A restaurant offers apple and blueberry pies and stocks an equal number of each kind of pie. Each day ten customers request pie. They choose, with equal probabilities, one of the two kinds of pie. How many pieces of each kind of pie should the owner provide so that the probability is about .95 that each customer gets the pie of his or her own choice?
I used the pbinom function to figure out how many pies I need so that 95% of the time, everyone gets their favorite pie.
# Set parameters
n <- 10 # number of customers
p <- 0.5 # probability of choosing either pie
target_probability <- 0.95
# Function to find the minimum number of pies needed
find_min_pies <- function(n, p, target) {
cumulative_probability <- 0
for (k in 0:n) {
# Calculate the binomial probability
cumulative_probability <- cumulative_probability + dbinom(k, n, p)
# Check if the cumulative probability meets the target
if (cumulative_probability >= target) {
return(k)
}
}
return(n) # Fallback to the maximum if the target isn't met
}
# Find the minimum number of pies
min_pies <- find_min_pies(n, p, target_probability)

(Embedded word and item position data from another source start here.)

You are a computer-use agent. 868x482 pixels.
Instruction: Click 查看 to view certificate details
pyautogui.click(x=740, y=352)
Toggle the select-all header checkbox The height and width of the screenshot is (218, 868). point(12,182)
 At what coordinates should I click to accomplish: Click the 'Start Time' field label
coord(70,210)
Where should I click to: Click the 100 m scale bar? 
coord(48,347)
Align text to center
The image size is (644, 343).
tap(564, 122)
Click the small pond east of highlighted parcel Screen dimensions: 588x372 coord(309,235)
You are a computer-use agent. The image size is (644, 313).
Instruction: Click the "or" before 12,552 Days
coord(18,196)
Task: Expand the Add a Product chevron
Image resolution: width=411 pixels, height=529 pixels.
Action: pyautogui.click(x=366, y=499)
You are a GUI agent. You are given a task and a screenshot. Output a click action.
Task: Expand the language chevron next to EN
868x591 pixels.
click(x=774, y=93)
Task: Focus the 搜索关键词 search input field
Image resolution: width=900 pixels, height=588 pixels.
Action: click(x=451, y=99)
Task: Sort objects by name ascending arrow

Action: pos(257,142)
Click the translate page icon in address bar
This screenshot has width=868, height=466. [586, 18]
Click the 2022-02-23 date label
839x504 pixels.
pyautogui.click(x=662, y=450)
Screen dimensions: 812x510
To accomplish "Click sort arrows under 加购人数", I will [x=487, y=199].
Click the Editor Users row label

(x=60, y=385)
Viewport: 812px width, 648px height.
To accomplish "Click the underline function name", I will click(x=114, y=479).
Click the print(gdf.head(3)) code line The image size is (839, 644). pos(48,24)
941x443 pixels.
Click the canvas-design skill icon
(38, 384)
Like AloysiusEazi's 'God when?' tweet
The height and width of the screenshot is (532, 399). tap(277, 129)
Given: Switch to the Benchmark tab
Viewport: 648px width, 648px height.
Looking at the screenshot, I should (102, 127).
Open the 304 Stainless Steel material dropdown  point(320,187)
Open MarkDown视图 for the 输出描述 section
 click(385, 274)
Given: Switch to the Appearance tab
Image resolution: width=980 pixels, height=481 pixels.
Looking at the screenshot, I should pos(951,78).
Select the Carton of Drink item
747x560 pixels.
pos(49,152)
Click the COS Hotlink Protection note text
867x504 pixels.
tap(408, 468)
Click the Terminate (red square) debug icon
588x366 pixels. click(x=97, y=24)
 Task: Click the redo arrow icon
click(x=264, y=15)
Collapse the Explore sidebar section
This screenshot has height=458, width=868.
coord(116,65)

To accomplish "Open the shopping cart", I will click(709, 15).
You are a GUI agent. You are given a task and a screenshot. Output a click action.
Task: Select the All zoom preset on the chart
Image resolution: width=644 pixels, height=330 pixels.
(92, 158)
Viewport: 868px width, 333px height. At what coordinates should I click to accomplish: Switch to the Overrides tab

print(paste("Minimum number of pies of each kind needed:", min_pies))## [1] "Minimum number of pies of each kind needed: 8"Based on this analysis we found out that we need to have at least 8 pies of each kind. This way, there’s a 95% chance that every customer can choose the pie they want, whether it’s apple or blueberry. I just increased the number of pies step by step, checking the chances each time, until I hit that number where 95% of my customers are happy with their choice.